MATERI YANG DISEDIAKAN:
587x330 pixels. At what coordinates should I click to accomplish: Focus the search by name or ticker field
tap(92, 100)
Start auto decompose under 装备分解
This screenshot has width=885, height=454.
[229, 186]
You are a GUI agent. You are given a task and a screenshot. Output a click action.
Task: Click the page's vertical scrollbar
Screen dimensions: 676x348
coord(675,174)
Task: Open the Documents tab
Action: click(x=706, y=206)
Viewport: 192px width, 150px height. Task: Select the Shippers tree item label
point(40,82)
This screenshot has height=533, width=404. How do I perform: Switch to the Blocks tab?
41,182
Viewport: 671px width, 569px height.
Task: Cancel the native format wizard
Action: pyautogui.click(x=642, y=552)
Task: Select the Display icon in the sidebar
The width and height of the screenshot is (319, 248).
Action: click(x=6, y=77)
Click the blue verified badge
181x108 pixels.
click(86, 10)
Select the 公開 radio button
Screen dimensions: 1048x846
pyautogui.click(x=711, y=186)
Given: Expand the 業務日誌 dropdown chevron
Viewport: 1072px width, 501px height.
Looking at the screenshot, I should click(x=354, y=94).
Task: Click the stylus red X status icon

TUJUAN: Perbarui seluruh materi di atas dengan mengganti "Screen dimensions" menjadi "Screen size". Biarkan bagian lainnya tetap sama.

JAWABAN YANG DIHARAPKAN:
587x330 pixels. At what coordinates should I click to accomplish: Focus the search by name or ticker field
tap(92, 100)
Start auto decompose under 装备分解
This screenshot has width=885, height=454.
[229, 186]
You are a GUI agent. You are given a task and a screenshot. Output a click action.
Task: Click the page's vertical scrollbar
Screen size: 676x348
coord(675,174)
Task: Open the Documents tab
Action: click(x=706, y=206)
Viewport: 192px width, 150px height. Task: Select the Shippers tree item label
point(40,82)
This screenshot has height=533, width=404. How do I perform: Switch to the Blocks tab?
41,182
Viewport: 671px width, 569px height.
Task: Cancel the native format wizard
Action: pyautogui.click(x=642, y=552)
Task: Select the Display icon in the sidebar
The width and height of the screenshot is (319, 248).
Action: click(x=6, y=77)
Click the blue verified badge
181x108 pixels.
click(86, 10)
Select the 公開 radio button
Screen size: 1048x846
pyautogui.click(x=711, y=186)
Given: Expand the 業務日誌 dropdown chevron
Viewport: 1072px width, 501px height.
Looking at the screenshot, I should click(x=354, y=94).
Task: Click the stylus red X status icon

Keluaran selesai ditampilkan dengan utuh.